Key Mapping Metrics
Important mapping metrics for evaluating cell quality
Below is the minimum mapping metric I used to evaluate cell and library quality before any computational analysis is done. The numbers here related to how the library is sequenced, I gave this number based on loading 16 plates (3072 wells) in a MiSeq run or a NovaSeq run using S4 flowcell. If your library is loaded differently (e.g., 32 plates in a NovaSeq run using S4 flowcell), you need to change the cutoffs accordingly.
- FinalmCReads, this is the final number of reads used in methylation calling, therefore, represents the real genome coverage.

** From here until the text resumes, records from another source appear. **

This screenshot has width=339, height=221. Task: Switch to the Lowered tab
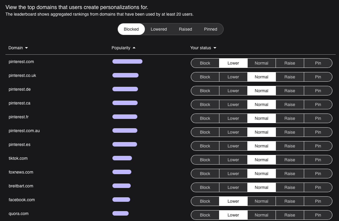[x=159, y=29]
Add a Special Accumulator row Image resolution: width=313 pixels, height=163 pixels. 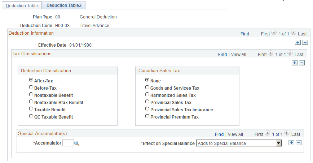(291, 143)
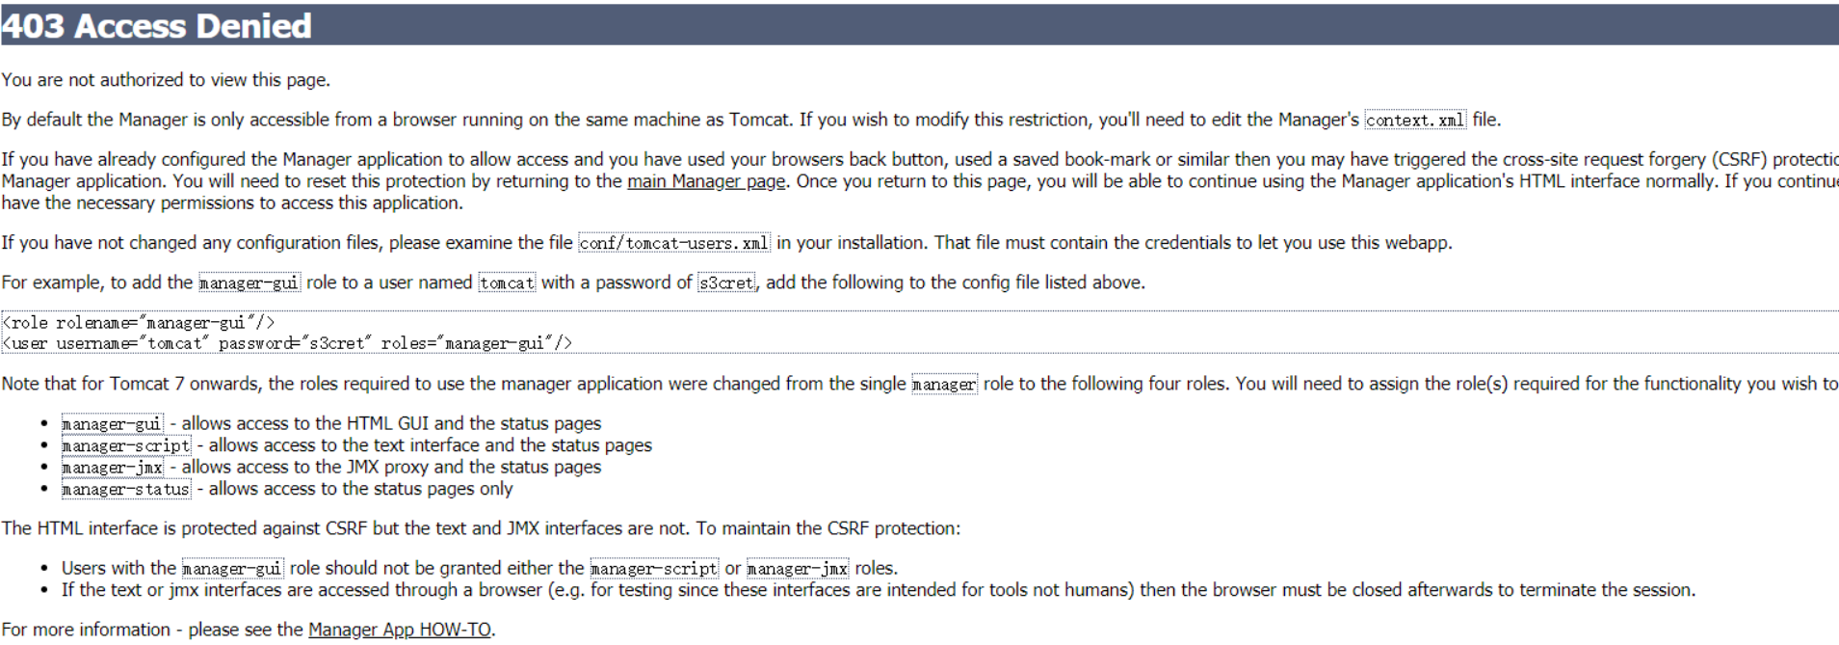The width and height of the screenshot is (1839, 645).
Task: Click the manager-script bullet list item
Action: tap(356, 445)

- MiSeq cutoff: FinalmCReads > 100
- NovaSeq cutoff: FinalmCReads > 500,000
- The library average is ~1.6 M reads/cell.
- mCCCFrac, this is the upper bound of non-conversion rate. mCCC fraction is usually close to the non-conversion rate measured by lambda DNA spike-in, but it is positively correlated with the cell's mCH fraction, therefore, can be a bit higher in cells with high mCH (e.g., some inhibitory neurons). Therefore, I recommend using different thresholds for neurons and other tissues:
- For neuronal related sample, use mCCC fraction < 0.03
- For other tissue that known to have low mCH fraction, use mCCC fraction < 0.01
- R1(R2)DuplicationRate, the library average usually between 25% - 35%. I do not filter cells based on this metric.
- Overall success rate: after filtering by FinalmCReads, mCCCFrac, R1MappingRate, we usually got ~80% wells (or cells) remaining. The success rate between MiSeq and NovaSeq should be very close. If the MiSeq success rate is below 65% (< 2000 success in a total of 3072), I do not recommend proceeding to NovaSeq. There must be some quality issues either during FACS or due to the library preparation.